Google has picked up a massive stake in social game developer Zynga, said by Epic Games to “PC gaming’s last hope,” and is said to be creating its own Google Games division for a foray into the gaming industry.

The move has seen “several hundred million dollars” in direct investment in social gaming powerhouse Zynga made by Google, which has also begun openly recruiting for staff to head a games division.

Zynga themselves are noted for the Facebook embedded game FarmVille and a number of other derivative browser games, as well as a variety of highly unethical advertising practices, making them ideal bedfellows for Google.

One source goes into detail:

Zynga will be the cornerstone of a new Google Games to launch later this year, say multiple sources. Not only will Zynga’s games give Google Games a solid base of social games to build on, but it will also give Google the beginning of a true social graph as users log into Google to play the games.

And I wouldn’t be surprised to see PayPal being replaced with Google Checkout as the primary payment option. Zynga is supposedly PayPal’s biggest single customer, and Google is always looking for ways to make Google Checkout relevant.

And there’s more. These same sources are saying that Zynga’s revenues for the first half of 2010 will be a stunning $350 million, half of which is operating profit. Zynga is projecting at least $1.0 billion in revenue in 2011, say our sources. This blows previous estimates out of the water.

Zynga continues to work on high level strategic business development deals. The reason these deals are so attractive to companies like Yahoo and now Google is this – Zynga allows them to rebuild the massive social graph, currently controlled by Facebook.

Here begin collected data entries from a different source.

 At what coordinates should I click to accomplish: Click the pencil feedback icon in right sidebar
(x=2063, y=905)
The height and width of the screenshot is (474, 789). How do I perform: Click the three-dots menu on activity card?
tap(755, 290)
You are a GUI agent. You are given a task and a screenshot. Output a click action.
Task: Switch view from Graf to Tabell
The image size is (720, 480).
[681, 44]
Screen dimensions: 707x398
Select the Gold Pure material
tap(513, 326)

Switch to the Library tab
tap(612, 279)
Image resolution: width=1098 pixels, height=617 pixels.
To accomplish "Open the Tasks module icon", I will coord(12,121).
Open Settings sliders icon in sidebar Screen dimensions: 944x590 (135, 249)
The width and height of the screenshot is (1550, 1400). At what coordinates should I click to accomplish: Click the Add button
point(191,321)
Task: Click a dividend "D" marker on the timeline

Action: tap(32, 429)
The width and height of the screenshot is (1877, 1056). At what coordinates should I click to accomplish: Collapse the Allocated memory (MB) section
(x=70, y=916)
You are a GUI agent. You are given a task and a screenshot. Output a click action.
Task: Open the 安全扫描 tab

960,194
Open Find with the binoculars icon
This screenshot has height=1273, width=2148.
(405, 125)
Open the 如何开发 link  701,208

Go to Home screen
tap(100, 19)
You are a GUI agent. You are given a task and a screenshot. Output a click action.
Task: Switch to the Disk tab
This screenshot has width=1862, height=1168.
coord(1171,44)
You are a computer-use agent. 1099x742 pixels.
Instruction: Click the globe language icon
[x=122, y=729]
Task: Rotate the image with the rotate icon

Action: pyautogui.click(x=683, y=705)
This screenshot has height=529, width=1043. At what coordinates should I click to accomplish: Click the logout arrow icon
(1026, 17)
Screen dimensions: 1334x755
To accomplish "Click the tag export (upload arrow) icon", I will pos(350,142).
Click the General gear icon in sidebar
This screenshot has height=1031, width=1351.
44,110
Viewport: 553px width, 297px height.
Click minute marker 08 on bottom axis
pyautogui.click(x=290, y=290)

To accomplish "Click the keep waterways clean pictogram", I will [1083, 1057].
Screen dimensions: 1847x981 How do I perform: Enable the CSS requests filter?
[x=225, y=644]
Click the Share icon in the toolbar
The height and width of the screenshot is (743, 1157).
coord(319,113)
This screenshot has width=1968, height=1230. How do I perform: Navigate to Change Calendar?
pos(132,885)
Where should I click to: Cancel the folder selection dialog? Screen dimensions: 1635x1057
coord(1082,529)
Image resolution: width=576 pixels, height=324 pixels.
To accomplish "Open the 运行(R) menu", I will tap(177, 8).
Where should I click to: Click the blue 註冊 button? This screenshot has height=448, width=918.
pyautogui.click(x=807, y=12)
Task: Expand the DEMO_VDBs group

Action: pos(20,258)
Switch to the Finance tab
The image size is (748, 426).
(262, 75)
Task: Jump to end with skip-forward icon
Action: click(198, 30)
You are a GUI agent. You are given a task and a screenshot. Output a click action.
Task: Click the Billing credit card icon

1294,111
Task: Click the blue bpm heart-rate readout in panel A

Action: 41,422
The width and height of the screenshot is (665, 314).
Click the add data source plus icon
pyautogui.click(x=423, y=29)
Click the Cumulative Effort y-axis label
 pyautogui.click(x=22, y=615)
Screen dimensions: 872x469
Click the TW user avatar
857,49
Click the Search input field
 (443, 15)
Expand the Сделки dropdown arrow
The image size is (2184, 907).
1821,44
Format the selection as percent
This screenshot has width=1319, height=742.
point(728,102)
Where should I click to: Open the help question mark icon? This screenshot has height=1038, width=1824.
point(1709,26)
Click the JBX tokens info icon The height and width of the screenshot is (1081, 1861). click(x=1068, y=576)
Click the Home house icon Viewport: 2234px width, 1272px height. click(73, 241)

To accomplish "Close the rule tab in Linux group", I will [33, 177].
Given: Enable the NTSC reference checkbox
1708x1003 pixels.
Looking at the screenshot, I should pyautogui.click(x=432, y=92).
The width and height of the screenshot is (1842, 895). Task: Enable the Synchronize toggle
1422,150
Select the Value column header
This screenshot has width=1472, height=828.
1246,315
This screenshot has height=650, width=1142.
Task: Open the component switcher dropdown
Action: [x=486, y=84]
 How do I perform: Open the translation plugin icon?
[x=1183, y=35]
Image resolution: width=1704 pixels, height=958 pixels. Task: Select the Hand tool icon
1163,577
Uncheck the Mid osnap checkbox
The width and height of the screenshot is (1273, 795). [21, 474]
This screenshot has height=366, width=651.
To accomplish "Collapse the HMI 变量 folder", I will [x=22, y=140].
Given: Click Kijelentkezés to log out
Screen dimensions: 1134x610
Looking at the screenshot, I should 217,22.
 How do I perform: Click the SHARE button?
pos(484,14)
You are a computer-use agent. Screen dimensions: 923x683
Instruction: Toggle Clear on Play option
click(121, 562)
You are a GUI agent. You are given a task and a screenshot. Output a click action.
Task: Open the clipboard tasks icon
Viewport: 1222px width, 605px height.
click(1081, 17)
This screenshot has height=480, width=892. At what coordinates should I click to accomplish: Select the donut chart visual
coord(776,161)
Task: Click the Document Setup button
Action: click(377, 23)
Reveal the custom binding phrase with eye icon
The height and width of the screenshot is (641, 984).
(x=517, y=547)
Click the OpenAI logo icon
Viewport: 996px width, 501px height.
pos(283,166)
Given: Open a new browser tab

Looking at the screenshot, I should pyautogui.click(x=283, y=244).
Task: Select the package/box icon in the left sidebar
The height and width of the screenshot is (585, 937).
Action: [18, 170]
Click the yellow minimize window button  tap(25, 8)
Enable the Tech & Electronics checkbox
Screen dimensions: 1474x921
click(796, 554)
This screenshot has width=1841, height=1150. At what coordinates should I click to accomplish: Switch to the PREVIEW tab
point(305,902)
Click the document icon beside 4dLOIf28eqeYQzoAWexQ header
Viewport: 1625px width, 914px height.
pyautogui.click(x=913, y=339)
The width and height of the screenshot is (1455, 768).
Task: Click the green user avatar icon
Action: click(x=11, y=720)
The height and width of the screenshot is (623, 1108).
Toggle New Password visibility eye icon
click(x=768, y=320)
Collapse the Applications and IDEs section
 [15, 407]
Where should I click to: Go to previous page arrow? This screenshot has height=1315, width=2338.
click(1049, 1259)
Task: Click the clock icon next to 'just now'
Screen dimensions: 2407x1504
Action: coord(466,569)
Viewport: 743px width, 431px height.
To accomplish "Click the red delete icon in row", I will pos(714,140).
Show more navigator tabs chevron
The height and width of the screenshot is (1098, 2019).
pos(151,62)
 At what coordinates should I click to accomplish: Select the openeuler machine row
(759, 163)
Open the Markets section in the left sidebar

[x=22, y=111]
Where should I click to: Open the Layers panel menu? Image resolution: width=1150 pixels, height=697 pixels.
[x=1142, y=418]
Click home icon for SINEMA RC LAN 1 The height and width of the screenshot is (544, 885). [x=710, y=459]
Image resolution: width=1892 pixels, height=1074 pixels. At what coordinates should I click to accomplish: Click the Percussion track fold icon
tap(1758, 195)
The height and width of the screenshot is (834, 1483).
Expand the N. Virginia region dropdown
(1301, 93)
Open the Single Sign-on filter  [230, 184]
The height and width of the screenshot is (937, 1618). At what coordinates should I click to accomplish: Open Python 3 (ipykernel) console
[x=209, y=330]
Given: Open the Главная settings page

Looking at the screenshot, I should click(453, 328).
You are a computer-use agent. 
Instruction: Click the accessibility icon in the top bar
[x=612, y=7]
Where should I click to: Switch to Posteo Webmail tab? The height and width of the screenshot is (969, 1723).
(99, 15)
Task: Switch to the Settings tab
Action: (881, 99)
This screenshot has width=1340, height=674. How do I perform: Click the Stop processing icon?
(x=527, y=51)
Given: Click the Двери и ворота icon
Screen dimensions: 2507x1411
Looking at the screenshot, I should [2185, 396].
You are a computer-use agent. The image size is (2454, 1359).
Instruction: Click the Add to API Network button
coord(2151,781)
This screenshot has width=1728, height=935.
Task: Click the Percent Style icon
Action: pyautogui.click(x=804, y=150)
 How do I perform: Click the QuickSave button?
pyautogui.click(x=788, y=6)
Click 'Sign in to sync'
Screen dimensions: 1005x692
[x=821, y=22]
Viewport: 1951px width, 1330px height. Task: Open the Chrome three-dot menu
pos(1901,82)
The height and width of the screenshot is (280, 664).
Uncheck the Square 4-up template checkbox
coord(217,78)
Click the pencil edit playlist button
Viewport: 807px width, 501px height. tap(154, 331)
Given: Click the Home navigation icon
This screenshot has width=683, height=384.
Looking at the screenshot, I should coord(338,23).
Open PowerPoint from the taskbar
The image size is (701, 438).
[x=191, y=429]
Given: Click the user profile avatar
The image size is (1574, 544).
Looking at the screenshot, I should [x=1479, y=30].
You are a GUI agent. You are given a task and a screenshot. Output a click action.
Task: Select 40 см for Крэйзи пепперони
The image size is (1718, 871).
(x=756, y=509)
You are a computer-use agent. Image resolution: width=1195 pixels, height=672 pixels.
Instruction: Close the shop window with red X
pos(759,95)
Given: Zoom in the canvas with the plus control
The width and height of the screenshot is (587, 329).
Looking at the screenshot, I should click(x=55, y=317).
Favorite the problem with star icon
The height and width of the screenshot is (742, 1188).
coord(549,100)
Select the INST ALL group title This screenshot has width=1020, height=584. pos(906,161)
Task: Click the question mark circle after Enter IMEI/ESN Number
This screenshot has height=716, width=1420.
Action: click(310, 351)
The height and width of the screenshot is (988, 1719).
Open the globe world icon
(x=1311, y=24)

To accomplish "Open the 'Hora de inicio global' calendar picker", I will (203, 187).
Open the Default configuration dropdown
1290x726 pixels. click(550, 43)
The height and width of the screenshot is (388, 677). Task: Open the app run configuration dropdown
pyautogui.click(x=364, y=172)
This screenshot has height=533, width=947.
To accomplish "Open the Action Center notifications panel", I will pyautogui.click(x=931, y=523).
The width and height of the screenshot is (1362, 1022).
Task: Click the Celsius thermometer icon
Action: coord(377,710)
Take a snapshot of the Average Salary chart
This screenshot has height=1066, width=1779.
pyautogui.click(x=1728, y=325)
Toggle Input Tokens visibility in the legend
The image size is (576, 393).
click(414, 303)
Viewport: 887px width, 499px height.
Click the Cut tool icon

For whatever reason people love to play these games and get passionately addicted to them, coming back day after day. That’s helped Facebook become what it is today. Google, Yahoo and others want some of that magic to rub off on them, too.

Although Google’s immediate entry into the games market is likely to bring nothing but vast numbers of crude browser game designed to hook casual web gamers, it is notable that the company currently develops the operating system for some of the most powerful smart phones, and soon pad computers, on the market.

It would not be far-fetched for them to be considering a Microsoft-esque lateral move into the videogame market, starting with Android-based mobile devices, although a torrent of awful browser games seems the surest bet.